The population in the Comal River was extirpated due to spring failure in the 1950s. The current population there is the result of reintroduction in the early 1970s.

==Behavior==
The fountain darter feeds on small invertebrates. It breeds all year round, and the eggs are deposited on dead leaves, stems, rocks, algae, or other objects. This fish lives for one to two
years.

==Status==
They primarily occupy the sandy tops of lesser-flowing springheads or flat rock surfaces absent of rooted plants or decaying plant matter, and spawn within the vibrantly abundant and healthy vegetation that thrives in these unique, pristine, spring-fed river systems. An extra worry for the future of fountain darters is the parasitic, non-native trematode (Centrocestus formosanus), whose impact on the darter population is not yet known.
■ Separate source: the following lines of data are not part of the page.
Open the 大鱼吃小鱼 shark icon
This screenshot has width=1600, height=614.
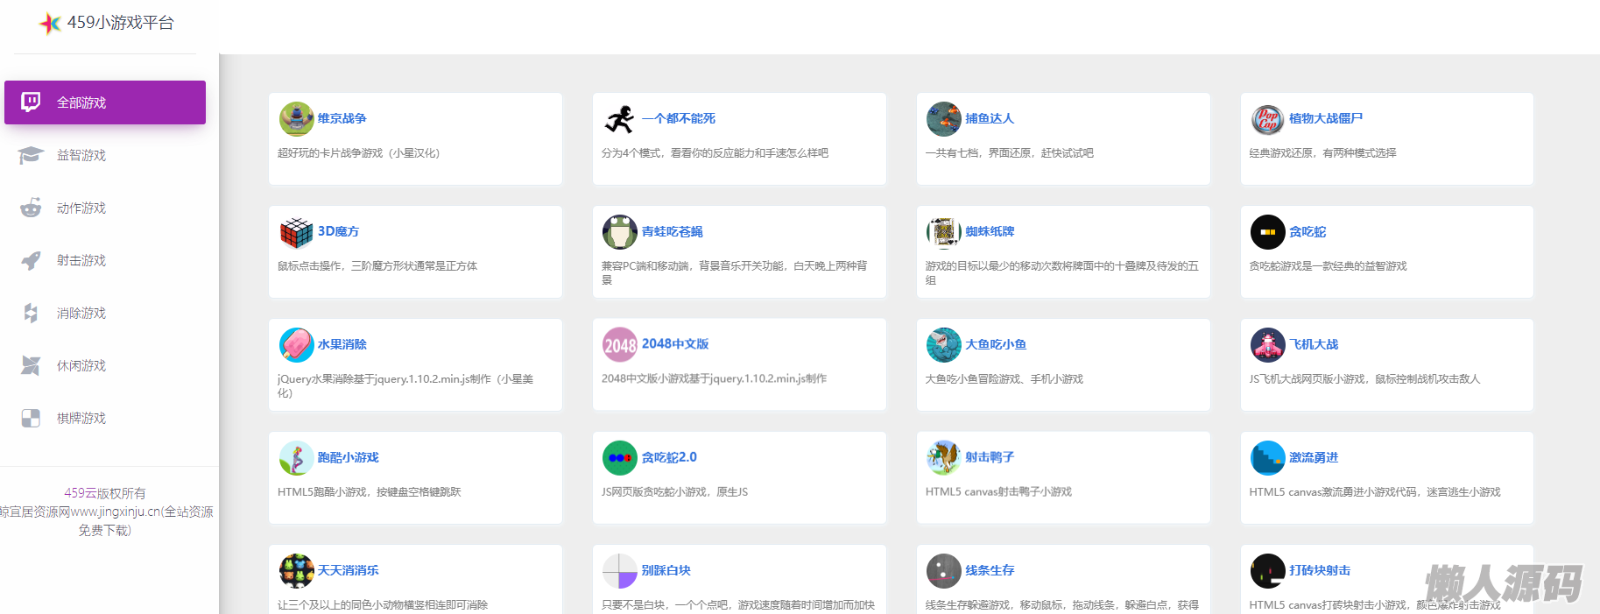(943, 345)
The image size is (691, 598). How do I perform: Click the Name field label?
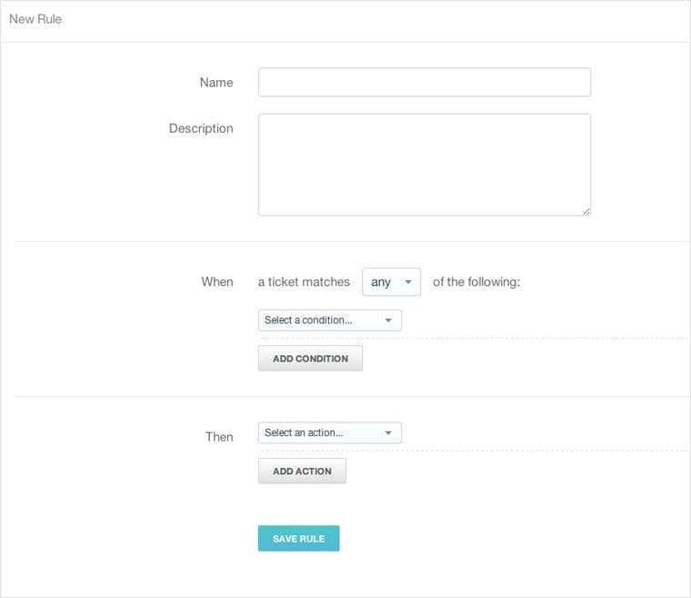click(x=216, y=83)
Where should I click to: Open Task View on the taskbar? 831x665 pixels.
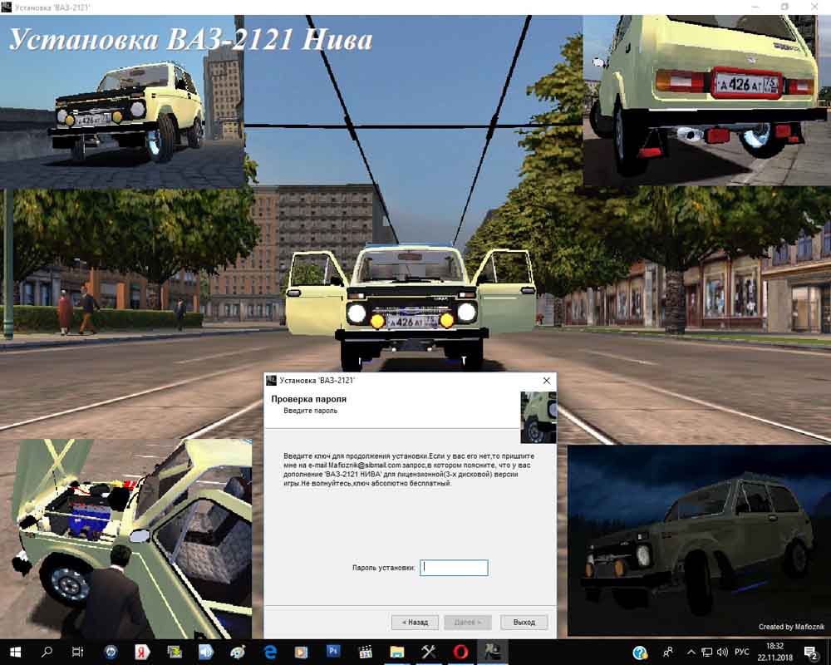pos(77,652)
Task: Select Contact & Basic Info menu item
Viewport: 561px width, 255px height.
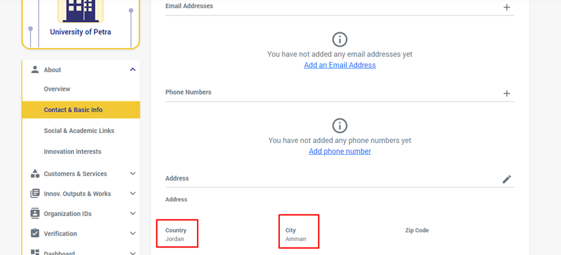Action: point(73,110)
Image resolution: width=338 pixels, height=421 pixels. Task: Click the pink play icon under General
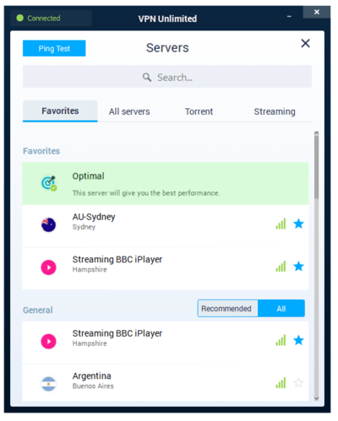48,341
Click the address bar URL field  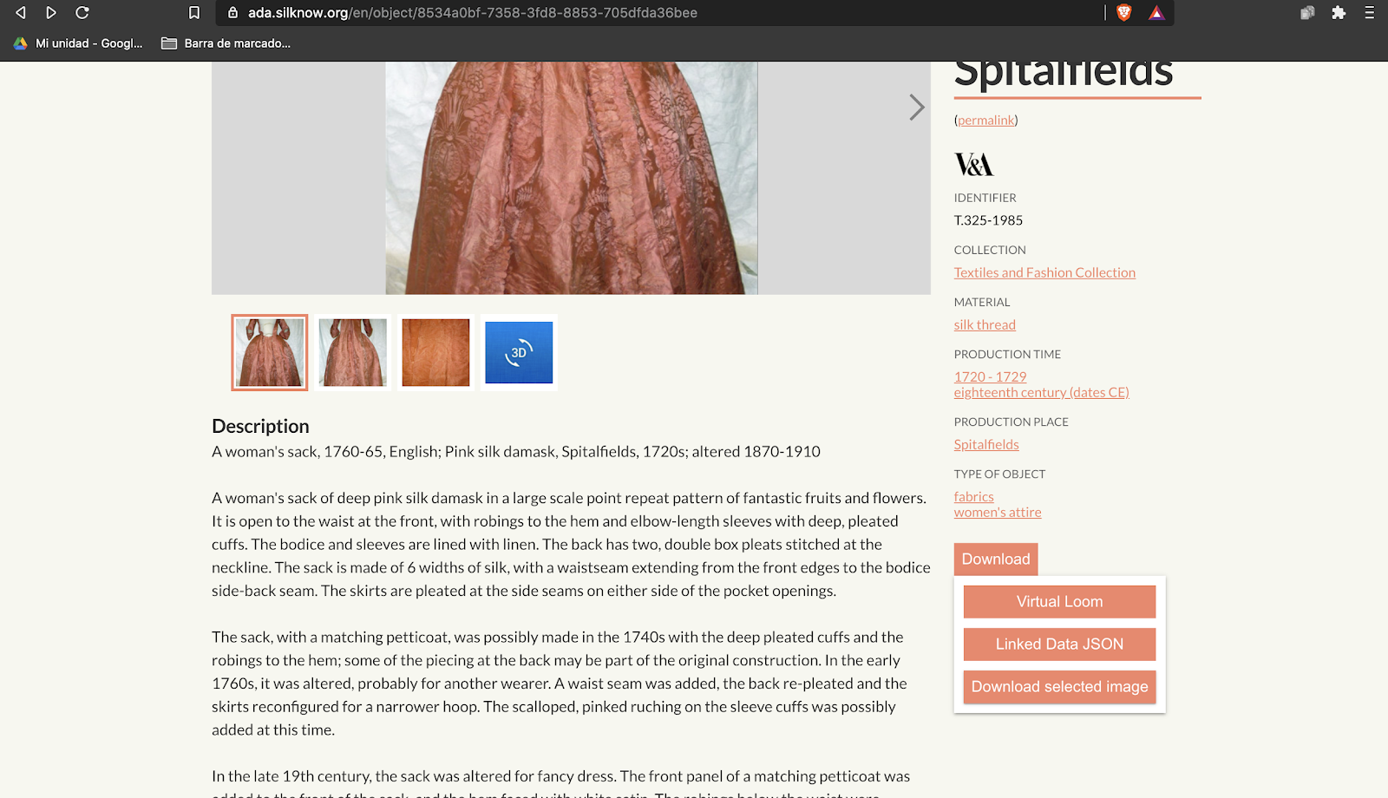(659, 12)
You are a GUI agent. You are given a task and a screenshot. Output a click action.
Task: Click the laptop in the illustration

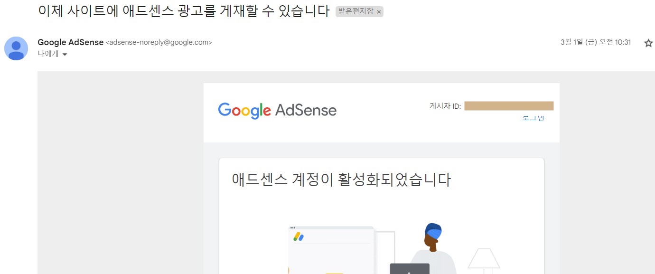point(410,269)
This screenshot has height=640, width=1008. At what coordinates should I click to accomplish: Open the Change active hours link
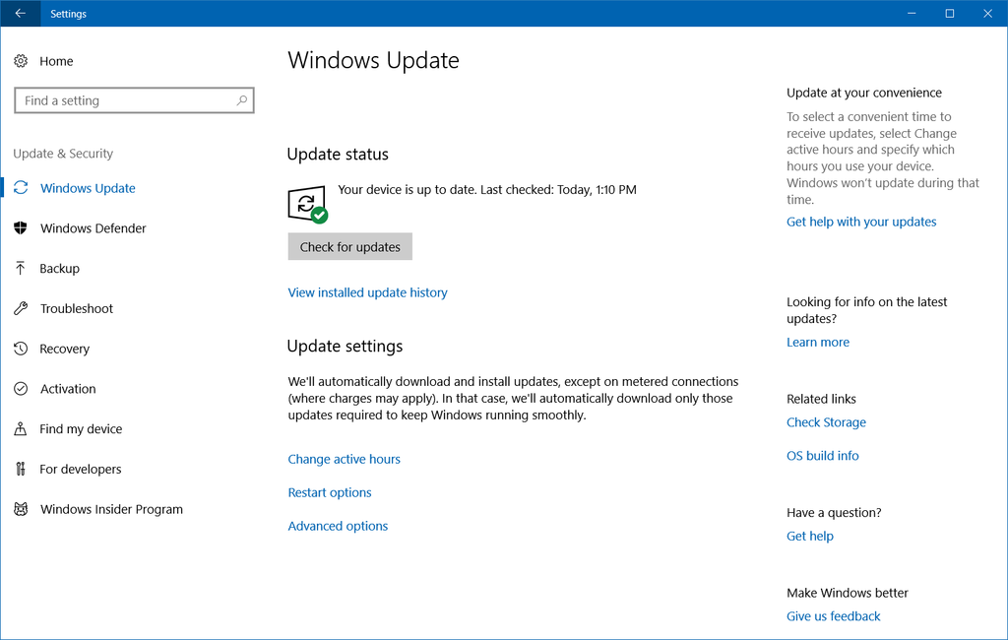click(344, 459)
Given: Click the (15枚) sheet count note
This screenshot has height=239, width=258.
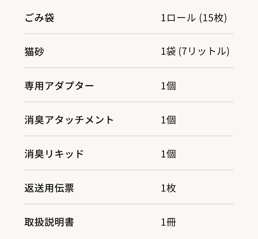Looking at the screenshot, I should click(x=213, y=18).
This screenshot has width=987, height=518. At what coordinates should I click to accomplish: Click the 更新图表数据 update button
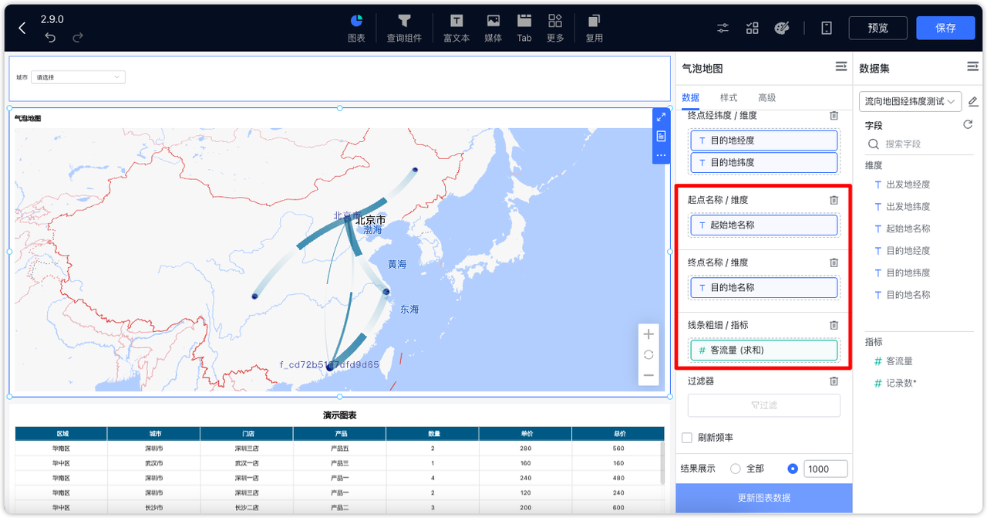(763, 499)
As of 2011, only the Comal population is seriously affected by the parasite. The National Fish Hatchery and Technology Center in San Marcos keeps a reserve population of 500 adults as a hedge against a man-made or natural event wiping out the fish in the wild. The IUCN rates this species as "endangered". Conservation efforts include encouraging people to use less water to maximize water flow from the springs and to keep the rivers free from trash. The continued survival of wild fountain darters is dependent upon the integrity of the subterranean Edwards Aquifer.